■ **EXCERPTED PASSAGE**:
>>>

Figure 1. Nucleotide characteristics and deduced amino acid sequence of EsFem-1c. The EsFem-1c gene had five exons and four introns in its entire genomic structure. The green blanks enclose the five exons. The open reading frame (ORF) is the region between the initiation codon (highlighted in green) and the termination codon (highlighted in red, the amino acid is indicated by one asterisk), and the eight ANK motifs are highlighted in grey. The polyadenylation signal (PAS) is presented in red at the end of the 3′UTR. The K-box motif regions are enclosed in the yellow frame rectangle, while the Musashi binding element (MBE) motifs are in the blue frame rectangle.

Figure 2. EsFem-1c tissue expression profiles in normal and intersex mitten crabs. This experiment used β-actin mRNA expression levels as an internal reference. F-M, M-M, and I-M represent the muscle of females, males, and intersex, respectively; M-AG and I-AG represent the androgenic gland of males and intersex, respectively; F-O represents normal ovary of females; M-T represents normal testis of males; I-O-like represents ovary-like tissue of intersex. Vertical bars represent the mean ± standard error of the mean (SEM) (n = 4). Asterisks and different lower-case letters indicated significant differences at p < 0.05.

Figure 3. The analysis after injecting with the dsRNA EsFem-1c. (a,b) The altered characteristics of female gonopores and male penises in juvenile crabs. (c) A comparison of penis length in normal crabs treated with dsRNA EsFem-1c in juvenile Ⅲ stage. BC, blank control group. Data are presented as the mean ± SEM of separated individuals (n = 6). Asterisks indicate significant differences at p < 0.05. (d,e) Silencing efficiency of EsFem-1c and the expression changes of EsCFSH-1 gene in female crab eyestalk ganglion (EG) and ovary. (f,g) Silencing efficiency of EsFem-1c and the expression changes of EsIAG gene in male crab androgenic gland (AG) and testis. Data are presented as the mean ± SEM of separated individuals (n = 6). For the expression of different genes in each group, different lower-case letters indicated significant differences at p < 0.05.

Figure 4. The expression of EsFem-1c in the reproduction tissues during developmental stages. (a) EsFem-1c expression level in the ovaries at stages Ⅱ, Ⅲ, and Ⅳ. (b) EsFem-1c expression level in the testis at the spermatocyte, spermatid, and sperm stages. (c) EsFem-1c expression level in AGs at the proliferation, synthesis, and secretion stages. Data are presented as the mean ± SEM of seperated individuals (n = 4). Statistical significance was accepted at p < 0.05 and indicated by different lower-case letters.

<<<

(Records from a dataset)
>>>

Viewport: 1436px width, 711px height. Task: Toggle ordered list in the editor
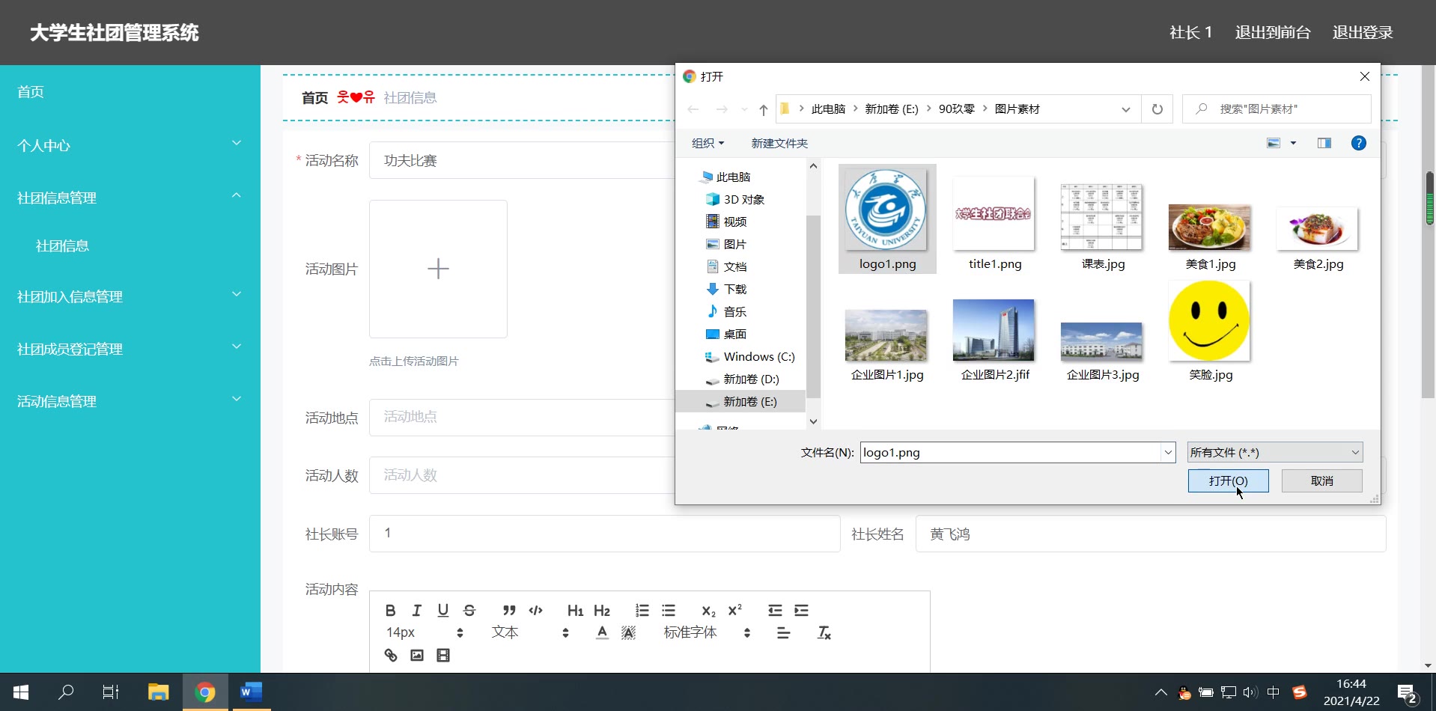coord(642,611)
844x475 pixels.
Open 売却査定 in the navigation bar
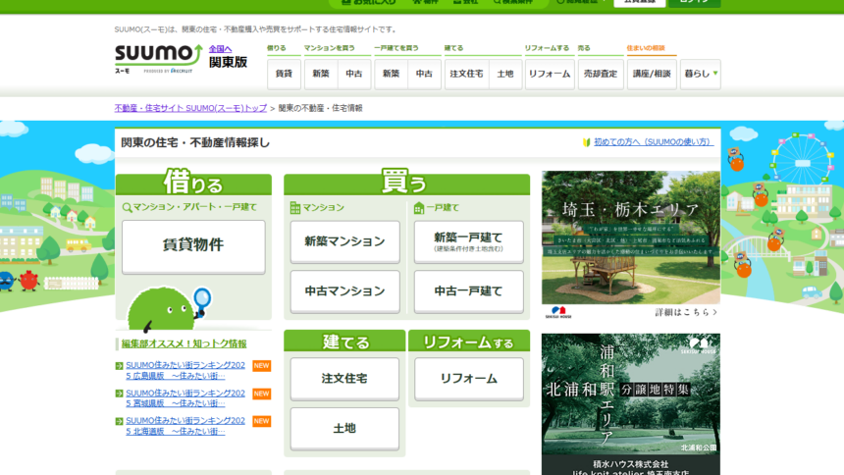point(601,74)
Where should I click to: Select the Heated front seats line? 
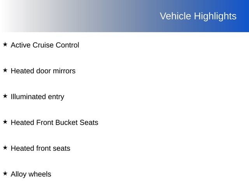point(40,148)
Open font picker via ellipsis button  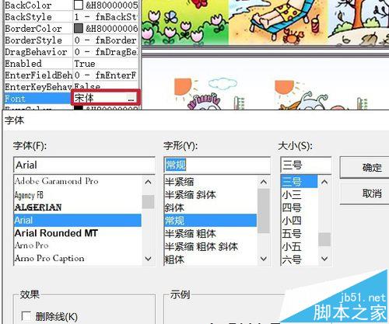[131, 99]
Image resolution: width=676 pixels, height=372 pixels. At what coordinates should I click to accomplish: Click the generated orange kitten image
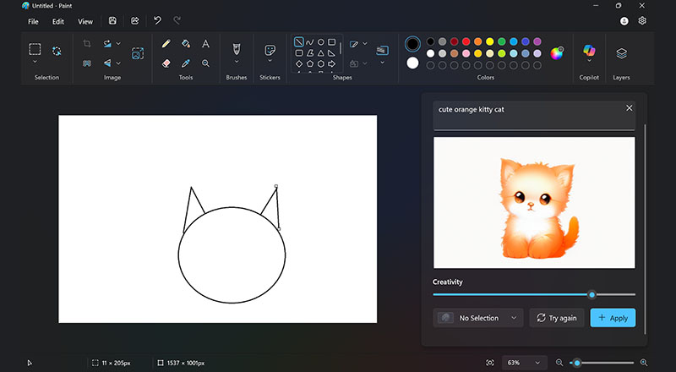pyautogui.click(x=534, y=203)
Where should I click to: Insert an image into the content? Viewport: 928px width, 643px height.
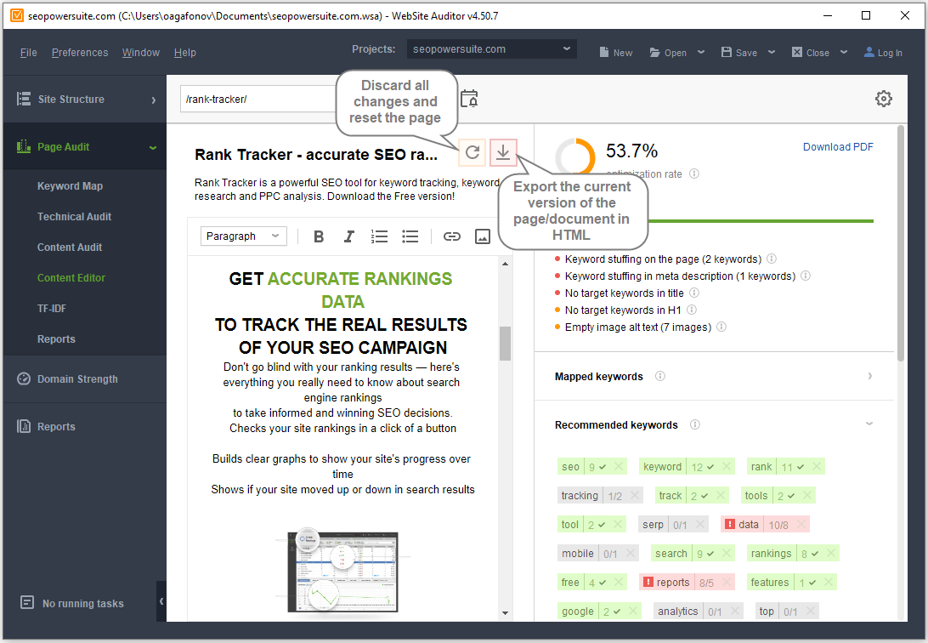coord(483,236)
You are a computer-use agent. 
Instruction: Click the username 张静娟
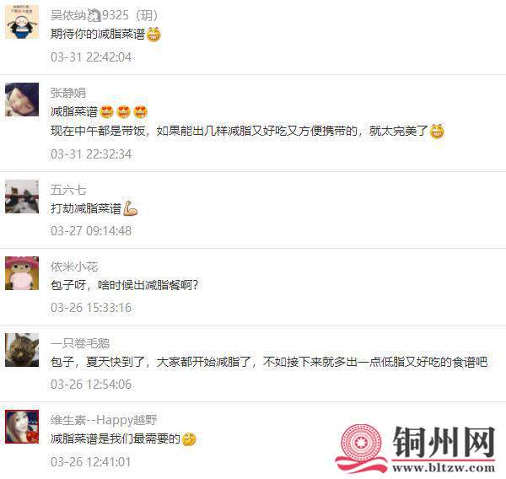(x=68, y=93)
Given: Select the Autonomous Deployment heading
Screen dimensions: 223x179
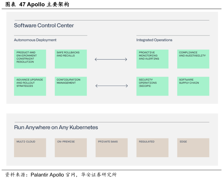Looking at the screenshot, I should click(x=35, y=40).
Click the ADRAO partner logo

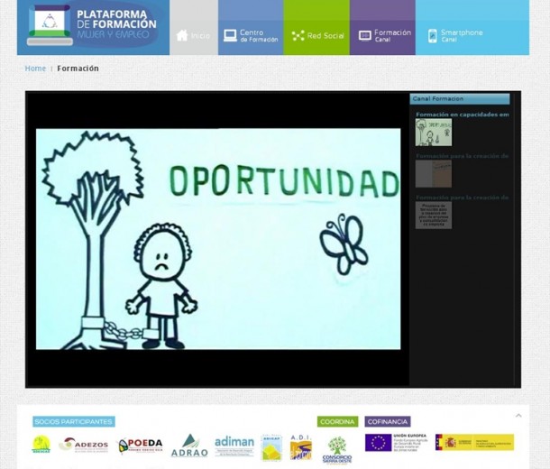pyautogui.click(x=189, y=446)
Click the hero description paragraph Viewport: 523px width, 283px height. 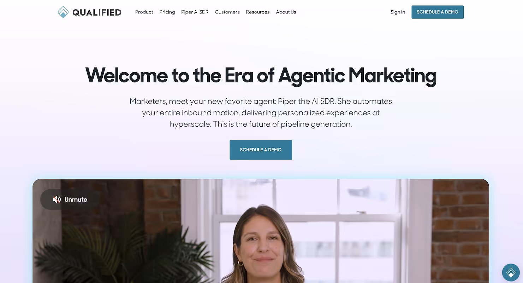pos(261,113)
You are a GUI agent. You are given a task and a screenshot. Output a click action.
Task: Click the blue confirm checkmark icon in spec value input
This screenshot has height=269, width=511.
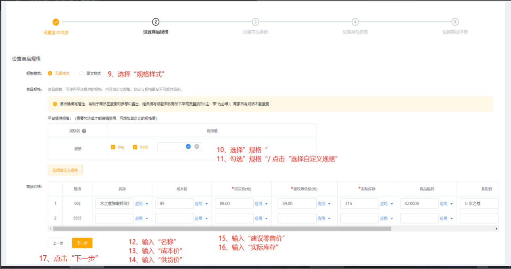[188, 146]
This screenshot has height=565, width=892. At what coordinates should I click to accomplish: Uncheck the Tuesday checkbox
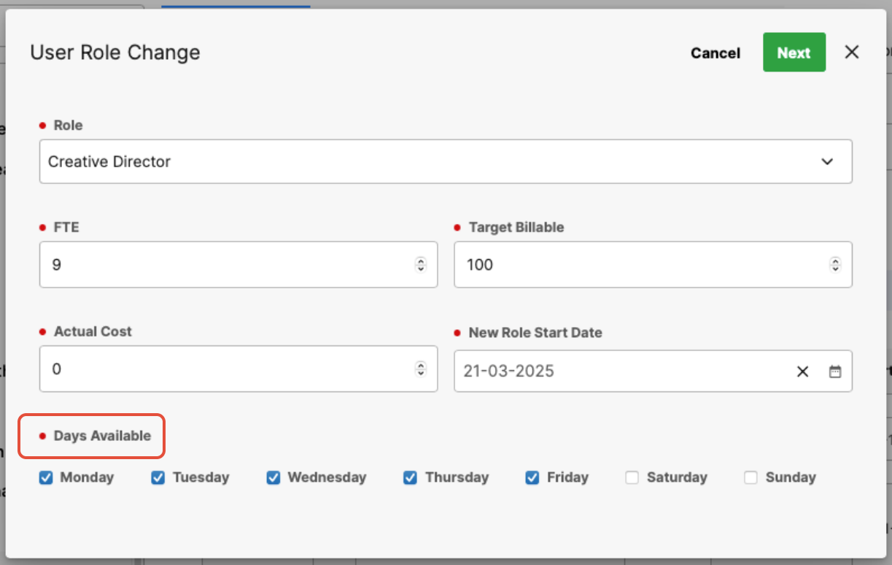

<<<

Please answer these questions on the EsFem-1c figure captions:
(a) How many exons and introns does the EsFem-1c gene have?
(b) What served as the internal reference in the tissue expression experiment?
(c) At which stages was EsFem-1c expression measured in the androgenic glands?
You will not need the data.

(a) Five exons and four introns.
(b) β-actin mRNA expression levels.
(c) The proliferation, synthesis, and secretion stages.